The pure and unmeasurable joy of having a child is tainted only slightly when parents begin to consider how much it is going to cost to raise the child. For most parents, the thought is the cost in terms of money, but for some, there are some nagging thoughts about the cost in years related to raising a child.
For, when a child is born, most parents are assigning themselves a minimum of 22 years of financial coverage. That carries the child through the normal progression of education through four years of college.
Spectrem research measures the concern of investors over college costs, and what is startling from the research is that investors with what seems to be more than enough money to cover those costs still worry. Among Mass Affluent investors with a net worth under $1 million (not including primary residence), 35 percent report concern over financing the education of their children. Even among Ultra High Net Worth investors with a net worth between $5 million and $25 million, 9 percent report concern over coughing up the funds to pay for their child’s education.
Imagine, then, the relief that comes when those investors are done paying for their children’s education. Listen closely and you can hear the collective sigh of parents who have completed that stage of their financial life.
Then consider what those investors are thinking about regarding the funds they have that are no longer going toward college tuition.
For investors who take out loans to pay for college, the financial party does not start immediately upon graduation. But for those investors who paid out-of-pocket for tuition costs, there is a brand new world of financial and investment opportunity that opens when the last child graduates from the final stage of parent-supported education.
At what point do parent investors switch their thinking from “How am I going to pay for college?” to “What are we going to do with our money when we are done paying for college?”
It is the advisor’s job to determine when it is appropriate to switch a client’s thought process from paying for college to having a financial burden removed from consideration. It is important for advisors to make investors understand the proper time to make the switch is not the day the children graduate. The conversation can begin many years before, once the investor believes the college cost concern is covered.
Spectrem’s unique study of investor parents – Family Affairs: How Children Change Financial Decision-Making – examines the difference between investors with financially dependent children and investors who no longer have children hanging on their purse strings. Reaching the stage when children become financially independent affects debt concerns, perception of wealth, and advisor relationships.

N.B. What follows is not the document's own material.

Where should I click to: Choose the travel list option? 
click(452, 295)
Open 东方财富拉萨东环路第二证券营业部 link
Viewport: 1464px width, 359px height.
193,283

Investors without dependent children are more willing to engage with advisors about future investments because they do not have the albatross of expenses related to children hanging upon them.
The relationship between advisors and clients with dependent children is often one of need – the parents need help reaching financial targets and securing the future. The relationship between advisors and clients without dependent is one of desire, a period investors have waited years for, to be able to consider investment strategies without worrying (as much) about their children’s financial future.
When an investor’s children complete their education, it is a momentous occasion for the investor. It is also a big moment for the advisor, who can assist the investor in determining the best way to allocate the funds that previously went to pay for that education.
It’s a good time for investors and it can be a good time for advisors as well.